He said David Cameron could not guarantee cheaper bills and tackling climate change would cost now in order to have cheaper renewable energy for future generations.
Speaking on a visit to Whitelee Wind Farm, in Eaglesham, just outside Glasgow, Mr Miliband also cast doubt on the SNP target of 100% of energy from renewables by 2020.
Last Month Mr Cameron said he would ensure energy firms offer their customers the lowest tariff.
Mr Miliband had a tour of the visitor centre then took questions from a small audience on energy policy.
Afterwards he cast doubts on the Prime Minister's pledge to lower energy bills for homes and on Alex Salmond's commitment to 100% of domestic electricity from renewables.
He said: "Over the next decade or more the trend will be upwards. That is the trend to tackle climate change.
"We need to make it as fair as possible and not an excuse to rip off consumers.
"David Cameron is not taking on the energy market, which is still gripped by the 'Big Six' companies.
"David Cameron cannot guarantee cheaper bills."
He was sceptical of the SNP's target of the equivalent of 100% renewables in eight years' time, after it increased the target from 80% after exceeding the interim target of 31% last year.
Mr Miliband said: "Seeing is believing. Let's see if they can deliver.
"Alex Salmond's record on straightness isn't what it might be.
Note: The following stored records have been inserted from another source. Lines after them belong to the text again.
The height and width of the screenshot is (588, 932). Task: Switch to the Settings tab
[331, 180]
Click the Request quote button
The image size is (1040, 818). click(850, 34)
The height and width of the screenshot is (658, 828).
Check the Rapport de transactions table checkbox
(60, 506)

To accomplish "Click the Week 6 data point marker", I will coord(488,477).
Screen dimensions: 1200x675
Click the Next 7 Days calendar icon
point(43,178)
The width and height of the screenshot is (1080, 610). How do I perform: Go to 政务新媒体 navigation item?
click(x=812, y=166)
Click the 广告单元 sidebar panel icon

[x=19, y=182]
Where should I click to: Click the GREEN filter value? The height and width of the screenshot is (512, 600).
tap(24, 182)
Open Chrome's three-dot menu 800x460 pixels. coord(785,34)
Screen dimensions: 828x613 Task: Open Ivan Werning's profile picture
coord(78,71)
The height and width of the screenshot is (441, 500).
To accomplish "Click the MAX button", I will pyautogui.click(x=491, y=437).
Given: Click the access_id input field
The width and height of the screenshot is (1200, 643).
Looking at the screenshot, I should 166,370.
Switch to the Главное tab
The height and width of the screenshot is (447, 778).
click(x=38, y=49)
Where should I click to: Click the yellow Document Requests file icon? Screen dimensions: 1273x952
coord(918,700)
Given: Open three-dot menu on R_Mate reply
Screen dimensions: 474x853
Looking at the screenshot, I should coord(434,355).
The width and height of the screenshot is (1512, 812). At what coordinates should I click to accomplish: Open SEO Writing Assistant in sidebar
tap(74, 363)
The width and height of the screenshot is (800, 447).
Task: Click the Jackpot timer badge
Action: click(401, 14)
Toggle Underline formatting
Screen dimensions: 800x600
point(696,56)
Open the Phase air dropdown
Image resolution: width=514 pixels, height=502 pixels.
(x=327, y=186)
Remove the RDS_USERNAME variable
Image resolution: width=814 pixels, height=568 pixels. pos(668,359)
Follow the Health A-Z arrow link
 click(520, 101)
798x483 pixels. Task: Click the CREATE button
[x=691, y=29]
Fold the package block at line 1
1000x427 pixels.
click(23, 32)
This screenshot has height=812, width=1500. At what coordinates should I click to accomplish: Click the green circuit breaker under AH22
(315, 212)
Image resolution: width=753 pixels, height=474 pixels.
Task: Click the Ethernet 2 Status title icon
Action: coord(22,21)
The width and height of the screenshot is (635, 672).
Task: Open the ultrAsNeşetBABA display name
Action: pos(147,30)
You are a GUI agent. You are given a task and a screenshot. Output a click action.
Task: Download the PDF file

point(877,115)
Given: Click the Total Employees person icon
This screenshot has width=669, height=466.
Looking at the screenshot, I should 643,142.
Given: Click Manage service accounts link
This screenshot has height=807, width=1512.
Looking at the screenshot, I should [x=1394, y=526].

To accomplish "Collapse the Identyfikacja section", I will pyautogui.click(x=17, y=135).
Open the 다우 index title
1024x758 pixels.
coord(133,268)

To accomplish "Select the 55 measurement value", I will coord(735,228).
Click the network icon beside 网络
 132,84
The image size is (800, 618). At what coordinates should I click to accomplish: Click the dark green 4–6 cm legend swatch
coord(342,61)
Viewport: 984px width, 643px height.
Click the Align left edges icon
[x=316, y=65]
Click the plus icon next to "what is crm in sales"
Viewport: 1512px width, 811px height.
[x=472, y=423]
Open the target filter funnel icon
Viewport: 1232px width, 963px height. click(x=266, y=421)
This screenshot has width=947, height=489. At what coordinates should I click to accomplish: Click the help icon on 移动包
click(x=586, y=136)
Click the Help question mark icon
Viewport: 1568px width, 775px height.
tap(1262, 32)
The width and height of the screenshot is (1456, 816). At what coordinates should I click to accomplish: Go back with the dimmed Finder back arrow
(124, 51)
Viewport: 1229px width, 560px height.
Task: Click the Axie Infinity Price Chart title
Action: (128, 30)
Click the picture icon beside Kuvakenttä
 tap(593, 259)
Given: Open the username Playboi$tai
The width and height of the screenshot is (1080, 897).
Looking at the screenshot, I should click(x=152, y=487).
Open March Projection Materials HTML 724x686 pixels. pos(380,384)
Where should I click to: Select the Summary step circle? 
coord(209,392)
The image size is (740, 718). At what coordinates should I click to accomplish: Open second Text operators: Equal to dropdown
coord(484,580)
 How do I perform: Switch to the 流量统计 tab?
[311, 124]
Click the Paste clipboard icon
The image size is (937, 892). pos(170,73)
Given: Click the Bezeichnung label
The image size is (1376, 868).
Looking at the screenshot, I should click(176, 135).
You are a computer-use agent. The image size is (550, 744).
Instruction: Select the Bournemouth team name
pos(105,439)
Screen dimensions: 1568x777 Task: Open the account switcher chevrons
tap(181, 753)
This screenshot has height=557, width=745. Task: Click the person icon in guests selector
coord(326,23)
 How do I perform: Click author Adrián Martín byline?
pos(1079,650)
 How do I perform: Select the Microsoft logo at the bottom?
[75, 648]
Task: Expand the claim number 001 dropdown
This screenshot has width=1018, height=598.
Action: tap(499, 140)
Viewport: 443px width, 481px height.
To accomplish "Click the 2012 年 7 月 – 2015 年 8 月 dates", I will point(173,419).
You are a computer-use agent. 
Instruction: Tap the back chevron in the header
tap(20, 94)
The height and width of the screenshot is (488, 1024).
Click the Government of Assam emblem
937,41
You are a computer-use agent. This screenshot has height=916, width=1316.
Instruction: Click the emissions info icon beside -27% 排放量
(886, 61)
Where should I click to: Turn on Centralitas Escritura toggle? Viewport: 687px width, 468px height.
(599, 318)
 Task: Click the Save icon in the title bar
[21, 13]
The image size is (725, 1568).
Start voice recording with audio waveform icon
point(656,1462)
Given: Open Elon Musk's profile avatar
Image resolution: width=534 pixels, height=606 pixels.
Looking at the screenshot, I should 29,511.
"The bigger picture is the referendum, and it's important to energy.
"We are better off tackling climate change together.
"Scotland gets 20% of investment from the UK because of the natural resources and the rest of the UK benefits from cheaper energy.
"If Scotland was separate we would both lose out. Scotland wouldn't get investment and support and the rest would have to pay more. That is the reality."
Mr Miliband, a former Energy Minister in the last Labour Government, said the country needed a mix of energy sources and could not put all its 'energy eggs in one basket'.
He said we need on-shore and off-shore wind, nuclear and clean coal to ensure sufficient supply and not be left dependent on foreign imports.
Mr Cameron, he said, was guilty of promising great things on the environment before he became Prime Minister but not following though, which was creating uncertainty and was deterring business from investing in green energy projects.
He added: "If I am elected as the next Prime Minister We will put the environment at the centre of our priorities."